“A rather poorly balanced miscellany of poems. The volume is by no means representative of Mr Bynner’s excellence as a lyric poet. In comparatively few pieces in the present collection does he approach his highest standard of workmanship. A number of them are trivial in conception and detract substantially from the merit of the others.”

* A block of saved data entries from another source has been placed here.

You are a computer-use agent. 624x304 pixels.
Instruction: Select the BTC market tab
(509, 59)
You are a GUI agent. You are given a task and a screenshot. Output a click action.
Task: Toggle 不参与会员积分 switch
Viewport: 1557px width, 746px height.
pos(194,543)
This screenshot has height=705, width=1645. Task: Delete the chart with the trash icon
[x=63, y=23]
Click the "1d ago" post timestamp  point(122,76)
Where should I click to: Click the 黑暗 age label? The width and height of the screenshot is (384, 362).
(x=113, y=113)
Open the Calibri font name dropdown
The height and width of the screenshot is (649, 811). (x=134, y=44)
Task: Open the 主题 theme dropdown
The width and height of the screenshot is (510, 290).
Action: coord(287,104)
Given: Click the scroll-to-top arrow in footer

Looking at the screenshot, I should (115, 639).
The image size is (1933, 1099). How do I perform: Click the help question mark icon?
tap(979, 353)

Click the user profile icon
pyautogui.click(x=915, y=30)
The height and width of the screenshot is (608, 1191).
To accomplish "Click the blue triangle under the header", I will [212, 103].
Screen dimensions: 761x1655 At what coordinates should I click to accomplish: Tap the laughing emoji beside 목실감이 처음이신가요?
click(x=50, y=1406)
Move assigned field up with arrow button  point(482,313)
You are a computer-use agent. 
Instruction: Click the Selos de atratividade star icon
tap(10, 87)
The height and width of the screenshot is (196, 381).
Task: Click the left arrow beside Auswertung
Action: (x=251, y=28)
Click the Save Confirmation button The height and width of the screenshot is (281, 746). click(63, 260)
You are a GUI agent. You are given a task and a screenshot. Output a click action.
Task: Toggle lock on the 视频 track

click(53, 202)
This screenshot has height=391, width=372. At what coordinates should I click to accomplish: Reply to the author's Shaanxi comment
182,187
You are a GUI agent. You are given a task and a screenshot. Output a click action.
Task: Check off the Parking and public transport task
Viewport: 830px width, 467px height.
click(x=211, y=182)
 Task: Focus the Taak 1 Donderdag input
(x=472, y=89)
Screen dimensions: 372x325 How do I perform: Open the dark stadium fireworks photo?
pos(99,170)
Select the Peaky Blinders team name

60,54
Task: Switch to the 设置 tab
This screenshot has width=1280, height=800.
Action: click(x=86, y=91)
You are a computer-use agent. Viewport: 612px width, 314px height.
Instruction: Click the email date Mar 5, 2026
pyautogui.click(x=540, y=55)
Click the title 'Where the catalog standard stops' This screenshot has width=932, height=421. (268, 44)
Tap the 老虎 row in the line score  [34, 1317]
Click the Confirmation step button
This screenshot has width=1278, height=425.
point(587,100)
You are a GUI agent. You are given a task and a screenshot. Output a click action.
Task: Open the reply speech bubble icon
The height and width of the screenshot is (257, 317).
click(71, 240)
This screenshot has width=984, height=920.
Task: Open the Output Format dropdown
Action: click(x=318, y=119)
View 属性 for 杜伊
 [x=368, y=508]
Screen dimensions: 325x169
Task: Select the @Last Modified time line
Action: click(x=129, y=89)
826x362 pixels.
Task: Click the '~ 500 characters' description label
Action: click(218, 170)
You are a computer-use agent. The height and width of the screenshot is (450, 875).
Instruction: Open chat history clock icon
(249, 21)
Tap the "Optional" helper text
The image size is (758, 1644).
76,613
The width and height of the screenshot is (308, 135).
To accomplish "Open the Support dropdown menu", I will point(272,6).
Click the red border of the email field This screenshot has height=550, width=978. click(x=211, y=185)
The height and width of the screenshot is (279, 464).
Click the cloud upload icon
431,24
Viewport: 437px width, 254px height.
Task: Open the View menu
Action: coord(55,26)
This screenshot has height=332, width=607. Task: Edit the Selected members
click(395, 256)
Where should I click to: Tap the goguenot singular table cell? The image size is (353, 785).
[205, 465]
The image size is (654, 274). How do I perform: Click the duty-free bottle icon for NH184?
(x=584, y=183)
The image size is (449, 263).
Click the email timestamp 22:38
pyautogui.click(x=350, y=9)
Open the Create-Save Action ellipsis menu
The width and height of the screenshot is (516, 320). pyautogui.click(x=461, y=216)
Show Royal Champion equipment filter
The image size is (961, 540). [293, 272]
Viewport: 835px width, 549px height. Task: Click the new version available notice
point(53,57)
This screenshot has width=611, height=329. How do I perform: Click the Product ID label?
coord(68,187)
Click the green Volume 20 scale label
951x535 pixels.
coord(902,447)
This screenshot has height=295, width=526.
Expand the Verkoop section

− + Springf’d Republican p11a S 5 ’20 430w
BYRNE, DONN. Foolish matrons. *$1.90 (2c) Harper
20–18252
The heroines of the story are four: one wise and three foolish. The wise one was a great actress who married the big uncouth surgeon whom she loved, gave up her career and became his guardian angel and mother of his children. Georgia, pretty and frivolous, craved the excitement of gay New York. Married she was a vampire and finally drifted to the underworld. Sheila, the college graduate and newspaper woman, clever and heartless, dreamt of a career, married a poet for the glamor of it and drove him to drink with her coldness. Sappho, the model, frankly married for money, and posed as patroness of amateur artists. She became ashamed of her plain millionaire husband and thought to do better for herself but lost in the game.
“There is enough material in ‘The foolish matrons’ for four novels; any one of the biographies which are told simultaneously would have made a book by itself—a book representing with true artistry a segment of life.”
+ N Y Times p24 O 10 ’20 600w
“The tale has vivid elements: it is overdrawn, but possesses dramatic intensity.”